Work required - Below are the records; copy every line in them that holds the string "arrow".

(Collected data entries)
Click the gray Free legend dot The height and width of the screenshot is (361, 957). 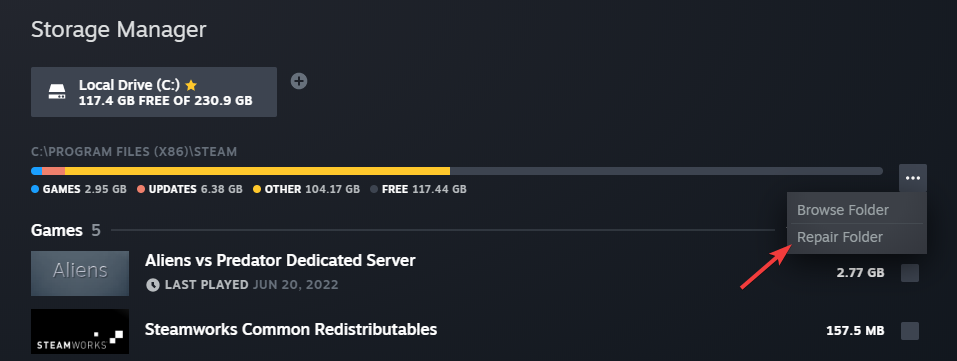(374, 189)
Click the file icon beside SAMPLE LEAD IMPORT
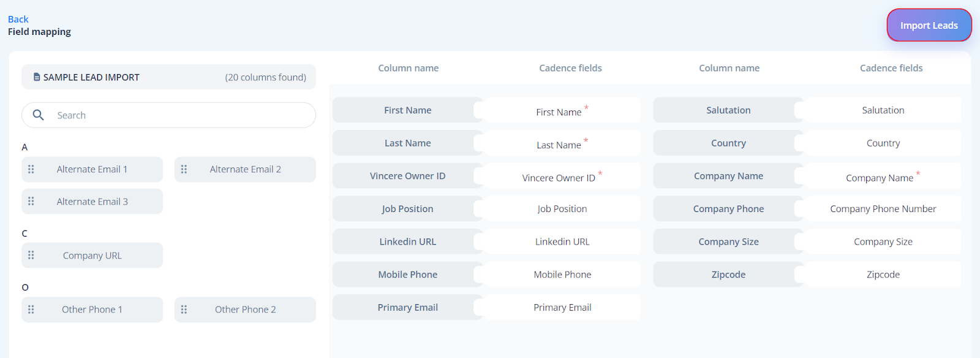980x358 pixels. (x=37, y=77)
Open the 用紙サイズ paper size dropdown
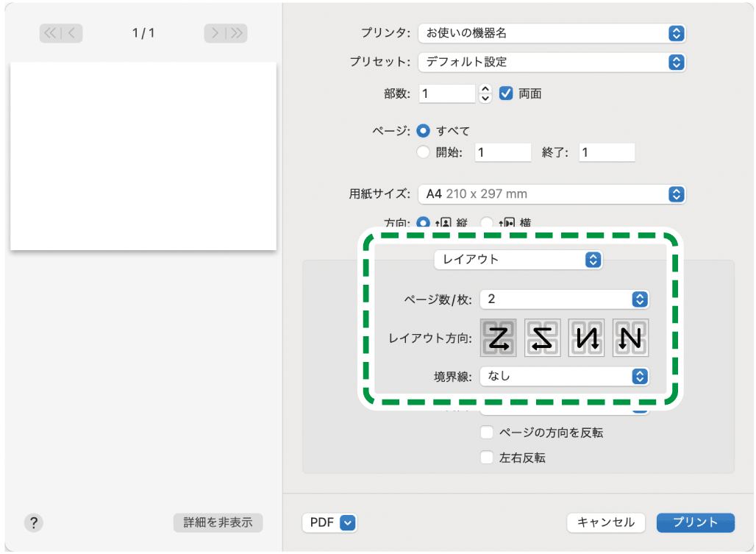This screenshot has width=756, height=554. coord(552,194)
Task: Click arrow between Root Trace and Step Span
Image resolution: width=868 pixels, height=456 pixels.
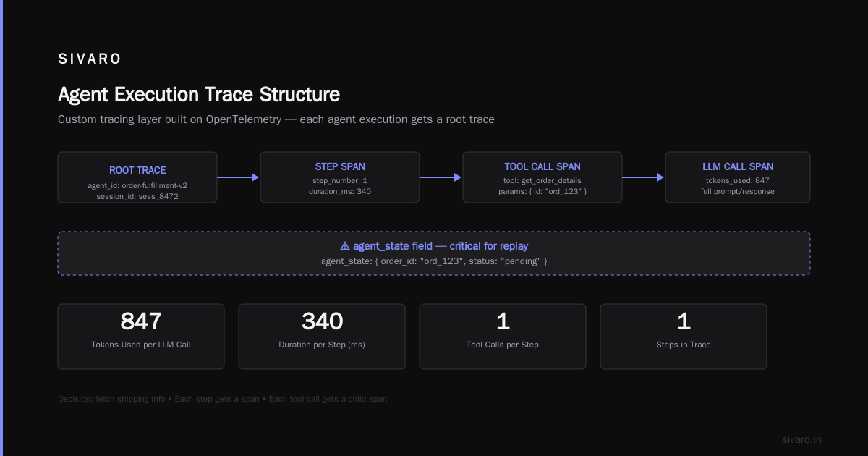Action: [239, 177]
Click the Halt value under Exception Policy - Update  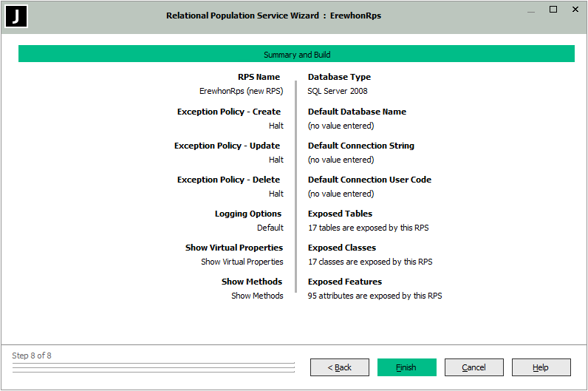click(x=276, y=160)
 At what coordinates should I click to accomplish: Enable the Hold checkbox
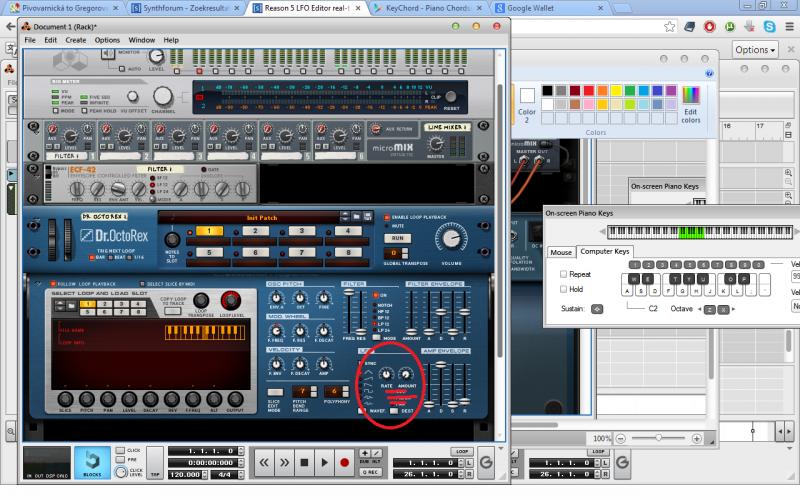point(563,289)
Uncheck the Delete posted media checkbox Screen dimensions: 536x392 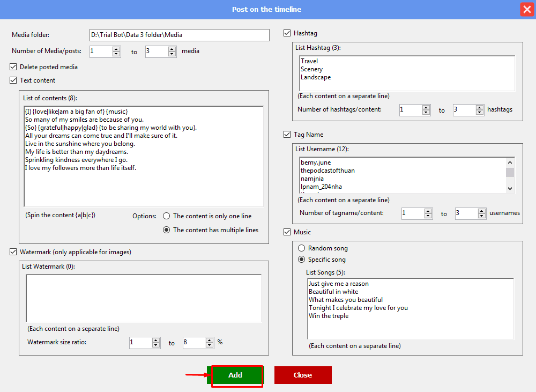(x=13, y=67)
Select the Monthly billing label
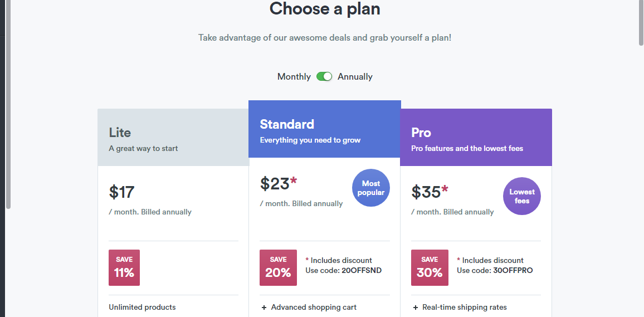 click(294, 77)
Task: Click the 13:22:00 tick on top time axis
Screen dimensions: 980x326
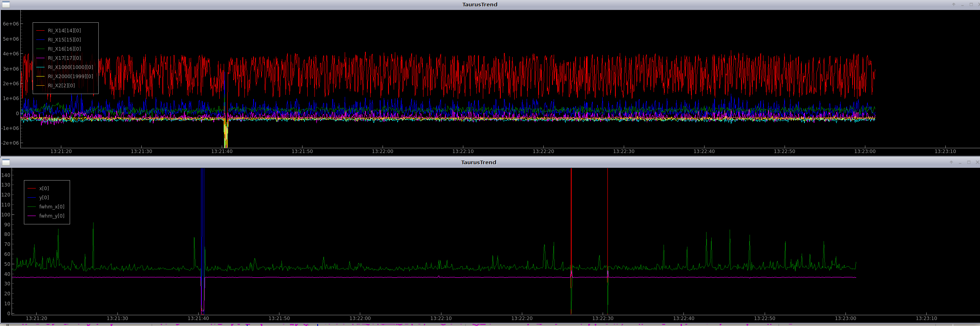Action: point(383,151)
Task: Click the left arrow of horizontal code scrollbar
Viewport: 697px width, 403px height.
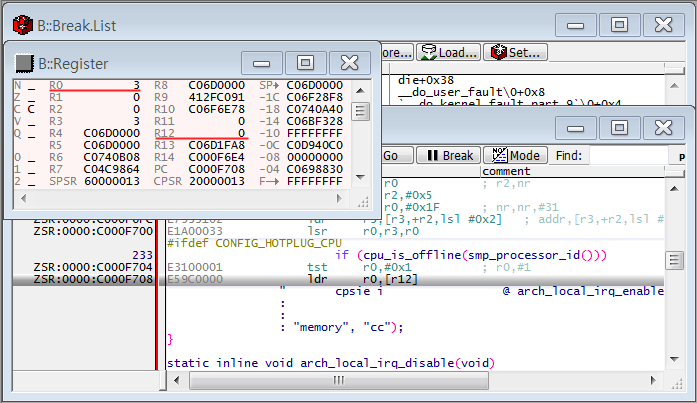Action: pyautogui.click(x=176, y=381)
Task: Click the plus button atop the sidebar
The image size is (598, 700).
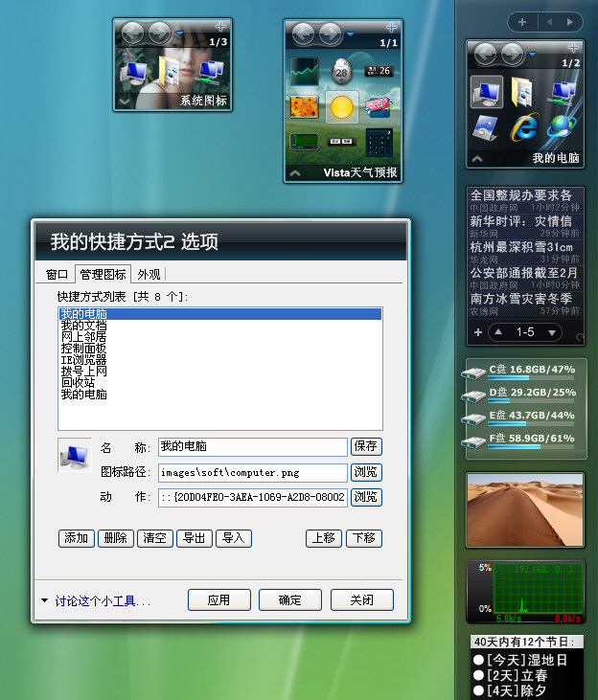Action: click(521, 21)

The completed task -
Task: Click arrow between Root Trace and Step Span
Task: Click the left arrow of horizontal code scrollbar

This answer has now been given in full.